Tuesday, May 9, 2017

Better than money


 
     I don't expect that many people visiting Los Angeles go with the specific intention of visiting the Wells Fargo History Museum on South Grand Avenue. I certainly didn't. It's small, and modest, and off the beaten track. I had never heard of it.
     But my accommodating brother-in-law, Don, took us by during a tour of his neighborhood, and I was entranced. 
     Not so much with the stage coach or the gold ingots or the other romantic Old West trappings -- the saddle bags, the telegraph, the copper scales and such. Those were nice.
     But I was captivated by the advertising promoting what is now commonplace: credit cards and 24-hour automated tellers, which were given women's names to make them less mechanized and forbidding. 
      People had to be taught how these systems worked, and reassured that their money would be safe in them. It was a long process — only recently did I stop counting the cash that an ATM spits out —what's the point?
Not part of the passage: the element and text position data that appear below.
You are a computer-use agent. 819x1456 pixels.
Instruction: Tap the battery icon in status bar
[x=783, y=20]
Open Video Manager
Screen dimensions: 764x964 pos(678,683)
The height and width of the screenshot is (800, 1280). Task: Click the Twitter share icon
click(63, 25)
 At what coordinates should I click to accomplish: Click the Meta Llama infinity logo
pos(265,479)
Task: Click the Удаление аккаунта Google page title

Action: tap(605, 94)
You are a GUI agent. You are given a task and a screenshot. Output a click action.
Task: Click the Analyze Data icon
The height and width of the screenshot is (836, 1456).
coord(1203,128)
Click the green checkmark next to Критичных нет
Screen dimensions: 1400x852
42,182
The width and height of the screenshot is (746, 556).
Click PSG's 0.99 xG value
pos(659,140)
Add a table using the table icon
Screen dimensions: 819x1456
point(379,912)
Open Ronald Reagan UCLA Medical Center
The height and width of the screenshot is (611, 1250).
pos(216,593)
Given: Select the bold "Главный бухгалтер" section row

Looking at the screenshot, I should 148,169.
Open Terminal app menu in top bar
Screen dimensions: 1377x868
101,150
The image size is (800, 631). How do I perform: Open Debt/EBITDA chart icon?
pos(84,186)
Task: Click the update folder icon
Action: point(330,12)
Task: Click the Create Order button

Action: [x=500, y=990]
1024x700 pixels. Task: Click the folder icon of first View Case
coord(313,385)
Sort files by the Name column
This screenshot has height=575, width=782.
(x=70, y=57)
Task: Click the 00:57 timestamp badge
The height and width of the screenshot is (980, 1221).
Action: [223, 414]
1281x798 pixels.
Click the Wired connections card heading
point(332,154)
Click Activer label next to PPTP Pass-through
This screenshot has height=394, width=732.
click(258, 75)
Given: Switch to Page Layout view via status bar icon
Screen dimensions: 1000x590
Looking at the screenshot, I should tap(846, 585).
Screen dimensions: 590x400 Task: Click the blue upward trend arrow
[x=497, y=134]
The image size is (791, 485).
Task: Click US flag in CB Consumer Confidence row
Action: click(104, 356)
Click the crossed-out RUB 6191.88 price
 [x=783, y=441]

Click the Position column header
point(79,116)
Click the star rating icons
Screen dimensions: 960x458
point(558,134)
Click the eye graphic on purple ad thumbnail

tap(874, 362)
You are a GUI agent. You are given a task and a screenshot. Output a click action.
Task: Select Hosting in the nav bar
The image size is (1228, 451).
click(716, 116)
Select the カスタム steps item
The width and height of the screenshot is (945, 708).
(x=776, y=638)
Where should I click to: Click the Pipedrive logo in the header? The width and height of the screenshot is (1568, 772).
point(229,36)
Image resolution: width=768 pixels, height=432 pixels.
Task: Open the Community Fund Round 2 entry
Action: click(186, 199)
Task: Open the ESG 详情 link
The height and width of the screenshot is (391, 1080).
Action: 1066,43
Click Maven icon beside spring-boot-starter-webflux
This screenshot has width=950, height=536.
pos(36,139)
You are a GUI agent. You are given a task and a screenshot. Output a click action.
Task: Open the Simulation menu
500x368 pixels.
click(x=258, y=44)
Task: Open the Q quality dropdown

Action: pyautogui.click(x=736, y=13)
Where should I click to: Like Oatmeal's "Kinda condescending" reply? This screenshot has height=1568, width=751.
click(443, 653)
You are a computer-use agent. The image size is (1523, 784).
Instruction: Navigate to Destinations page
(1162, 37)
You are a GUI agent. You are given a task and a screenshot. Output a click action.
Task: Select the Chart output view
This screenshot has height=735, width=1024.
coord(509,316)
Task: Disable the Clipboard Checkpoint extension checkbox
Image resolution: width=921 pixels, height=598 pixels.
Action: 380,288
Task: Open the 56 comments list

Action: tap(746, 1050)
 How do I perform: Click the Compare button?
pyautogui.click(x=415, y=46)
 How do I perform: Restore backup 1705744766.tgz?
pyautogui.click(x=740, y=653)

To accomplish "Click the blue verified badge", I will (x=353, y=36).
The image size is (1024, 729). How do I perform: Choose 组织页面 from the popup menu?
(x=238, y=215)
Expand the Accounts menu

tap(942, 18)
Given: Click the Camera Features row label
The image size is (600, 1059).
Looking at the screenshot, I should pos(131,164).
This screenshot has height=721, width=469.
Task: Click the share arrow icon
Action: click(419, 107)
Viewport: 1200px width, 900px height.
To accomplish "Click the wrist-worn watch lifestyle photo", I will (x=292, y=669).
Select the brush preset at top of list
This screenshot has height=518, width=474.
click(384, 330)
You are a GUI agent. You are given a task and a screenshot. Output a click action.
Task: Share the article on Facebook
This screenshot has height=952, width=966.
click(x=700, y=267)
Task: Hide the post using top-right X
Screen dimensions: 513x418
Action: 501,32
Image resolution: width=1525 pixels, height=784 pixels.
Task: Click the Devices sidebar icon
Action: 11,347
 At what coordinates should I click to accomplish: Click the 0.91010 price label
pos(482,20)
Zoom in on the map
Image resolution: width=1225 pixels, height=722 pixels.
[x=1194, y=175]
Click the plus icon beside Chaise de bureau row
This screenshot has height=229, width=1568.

It's always correct.
     Credit cards are older than I am — they showed up in the late 1950s as a benefit for business travelers. But I remember the advent of ATMs. Edie and I still smile thinking of how, more than 30 years ago, we approached the first cash machine we had to use, cautiously and not without a trace of fear, as if it might bite us.  To see those twenties spitting out of a slot in a wall -- amazing!
    You really don't need cash much—every fast food joint, convenience store and taxicab accepts a credit or cash card. I'd hate to try to put a date on cash falling away almost entirely: five years? Ten? Fifteen, tops? The new ads, if they are even required, might say, "Better than money." 
    How will our grandchildren view the shift? Like an unimaginable bother? Similar to washing clothes against a rock? Or will hard currency and coinage seem tokens from a lost, romantic past, the way we view candle-lit homes and travel on horseback? Most likely they'll never think about it at all. 




   


8 comments:

  1. A rational society would probably nationalize the credit card industry and eliminate the mint, but "rational" certainly doesn't describe the present, the past or the future, does it?

    john

    ReplyDelete
  2. Just the other day I was pondering how, just a few short years ago, getting cash for any kind of activity involved standing in line, during business hours, in a bank. If you missed the business hours, or it was a weekend, you were out of luck. Now, if I need cash, I almost always get it while at the supermarket, or from an ATM. The idea of going into a bank to get cash, a regular occurrence much of my life, is as common now as using a pay phone, which is another way of saying it simply doesn't happen. While picking up a cup a coffee the other day, the young person in front of me waved his iPhone near the cash register and the transaction was complete. I felt like I was in a science fiction movie. Was it my imagination or did I sense a moment of pity when I used a credit card without a chip and had to slide it? Modern technology is like having a term paper due every week. It wears me out keeping up. I'm close to putting on sweat pants and watching Gilligan's Island reruns. On my phone.

    ReplyDelete
  3. There was a New Yorker article some years ago about efforts by a Scandinavian country (I think it was Norway) to do away with cash entirely. It ran into resistance because of the difficulty of covering the rural areas with cash machines, wi-fi networks, etc. Such problems would probably be worse in the USA.

    ReplyDelete
  4. Satellite cell phones might fix that problem.

    john

    ReplyDelete
  5. I really don't think we will see a completely cash-free society any time soon, remember all of the fuss whenever the idea of getting rid of the penny comes up.

    ReplyDelete
  6. We tend to forget that credit card companies charge a percentage to businesses, not to mention ATM fees from banks. Cash is analog but sometimes I relish it just to be a bastard and deny Visa (or Bank of America) their cut.

    ReplyDelete
  7. I hope cash doesn't become a thing of the past, for numerous reasons, one of which is I LIKE handling it. Also, I'm afraid it would greatly cut down on tips received by service workers in any number of professions. I know first-hand that when someone pays with a credit card, it's much easier to skip the tip without feeling guilty about it.

    SandyK

    ReplyDelete
  8. I recall a speaker at an Ad Age conference, ruminating on the power of advertising to animate the inanimate, took note of Tillie the Teller. When a customer put in his card and got a note on the screen saying "out of order," he kicked the thing and yelled "Bitch."

    On oddity of English usage, the other day in the supermarket the young clerk told me I would have to "swipe" my card because the chip reader was out of order. I thought, not for the first time, that in my youth that meant I would have to steal it.